On Wed, 4 Aug 2010, Gary Byers wrote:

> I need to merge some changes that I've been working on in a branch into the 
> svn
> trunk.  That process should take anywhere from several hours to a few days, 
> and
> until it's finished the trunk sources may not build properly on some or all
> platforms.
>
> I'll sound the all-clear (and write up a description of those changes) when 
> the
> dust settles.

The dust seems to have finally settled.  I merged my changes into the trunk
and built new binaries for all platforms and checked those binaries into
svn, then kicked up a little more dust.  Most of the most recent changes
(after I built the binaries) have to do with how some things are defined
in the lisp kernel sources and I don't think that any changes that I
introduced affect anything user-visible; the binaries are there because
the binaries in the trunk were getting a little long in the tooth (and
to address an issue described in ticket 709.)

As people who look at the "timeline" in the CCL Trac page have probably
noticed, CCL now runs on the ARM under Linux.  It's the nature of the
ARM (and to some extent the nature of ARM Linux) that that has to be
qualified a bit:

  - it's intended that CCL run on ARM architecture variants "ARMv6t2"
    and later; the port depends on some features present in variants
    that support the "Thumb 2" instruction set (the "t2" in ARMv6t2),
    though we use ARM instructions and don't currently use Thumb 2.

    There are certainly interesting machines out there that use older/
    other architecture variants (see <http://www.plugcomputer.org>, for
    example.)   It might be possible to support those machines in the
    future if there's interest and I'd sort of intended to until fairly
    recently; it eventually became clear that the newer machines could
    be better supported by better exploiting the newer features that they
    offer.

  - it's intended to run under an ARM Linux distribution that runs in
    little-endian mode ("armel"), supports the "embedded ABI" ("eabi",
    sometimes "gnueabi") and "soft-float" FP conventions (where C
    functions pass floating-point arguments and return floating-point
    results in general-purpose registers.)

It's actually only been run on a few FreeScale i.MX515 machines running
Ubuntu 9.04,9.10, and 10.04;  I was able to get the kernel to run on a
Nokia N900 (which is a TI Omap3 running some flavor of Debian).   It'd
be good to know if it runs on other "similar" hardware/Linux releases.
I'm fairly sure that some tweaking (memory barrier instructions in
strategic places) will be required to get it to run reliably on multi
core machines (I have such a machine on order.)

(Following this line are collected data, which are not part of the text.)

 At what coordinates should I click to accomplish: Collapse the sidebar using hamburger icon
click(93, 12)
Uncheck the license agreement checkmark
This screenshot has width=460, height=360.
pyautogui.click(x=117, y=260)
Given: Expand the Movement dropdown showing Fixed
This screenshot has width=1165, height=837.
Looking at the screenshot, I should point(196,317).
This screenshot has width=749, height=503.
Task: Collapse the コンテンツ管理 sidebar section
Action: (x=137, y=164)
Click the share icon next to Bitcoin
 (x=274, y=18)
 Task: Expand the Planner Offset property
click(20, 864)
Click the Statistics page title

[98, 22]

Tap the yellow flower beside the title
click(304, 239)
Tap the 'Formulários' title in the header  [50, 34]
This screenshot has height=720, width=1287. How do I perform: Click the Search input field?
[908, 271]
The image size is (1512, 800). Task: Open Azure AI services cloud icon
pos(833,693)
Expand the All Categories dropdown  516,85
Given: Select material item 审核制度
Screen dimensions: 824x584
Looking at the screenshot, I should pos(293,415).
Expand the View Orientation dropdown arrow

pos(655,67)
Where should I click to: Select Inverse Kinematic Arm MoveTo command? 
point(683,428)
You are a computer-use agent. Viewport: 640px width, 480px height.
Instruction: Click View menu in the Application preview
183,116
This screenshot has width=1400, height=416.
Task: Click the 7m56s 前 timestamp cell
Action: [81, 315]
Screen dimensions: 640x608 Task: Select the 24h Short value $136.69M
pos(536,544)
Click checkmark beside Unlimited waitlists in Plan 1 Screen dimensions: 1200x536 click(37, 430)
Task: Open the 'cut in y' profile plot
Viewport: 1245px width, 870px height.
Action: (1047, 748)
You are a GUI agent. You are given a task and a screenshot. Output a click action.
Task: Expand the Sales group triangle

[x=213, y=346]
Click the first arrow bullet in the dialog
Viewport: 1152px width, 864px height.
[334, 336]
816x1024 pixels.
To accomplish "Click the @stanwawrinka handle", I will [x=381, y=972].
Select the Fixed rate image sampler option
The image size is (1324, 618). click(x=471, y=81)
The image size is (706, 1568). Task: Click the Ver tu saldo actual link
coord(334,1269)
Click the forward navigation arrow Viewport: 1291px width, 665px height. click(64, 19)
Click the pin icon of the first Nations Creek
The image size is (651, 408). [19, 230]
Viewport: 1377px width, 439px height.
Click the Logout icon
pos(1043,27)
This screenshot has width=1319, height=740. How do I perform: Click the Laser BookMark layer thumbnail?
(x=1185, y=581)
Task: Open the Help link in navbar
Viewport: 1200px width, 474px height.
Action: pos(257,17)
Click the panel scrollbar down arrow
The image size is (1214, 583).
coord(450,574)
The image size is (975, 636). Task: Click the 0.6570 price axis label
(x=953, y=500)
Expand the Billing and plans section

The code and ARM binaries are in the trunk and can be checked out via:

svn co http://svn.clozure.com/publicsvn/openmcl/trunk/linuxarm/ccl

This is basically just a desktop CCL image (not too different in size
or functionality from what CCL looks like on other platforms.)  It
passes CCL's test suite (a modified version of GCL's) and can build
itself; there are a small number of relatively obscure functions (4, IIRC)
that aren't yet implemented (and therefore ~4 warnings near the end of
REBUILD-CCL.)  There are almost certainly bugs (possibly bad ones) and
there's certainly a lot of tuning and tweaking to be done to fit better
into resource-constrained environments (that aren't that different from
the environments that many of us used daily not too long ago), but what's
there works and seems usable.

This isn't "CCL on Android" or "CCL on iOS", but it addresses many of
the technical issues involved in getting to those points.  (Especially
in the case of iOS, there are non-technical issues as well, of course.)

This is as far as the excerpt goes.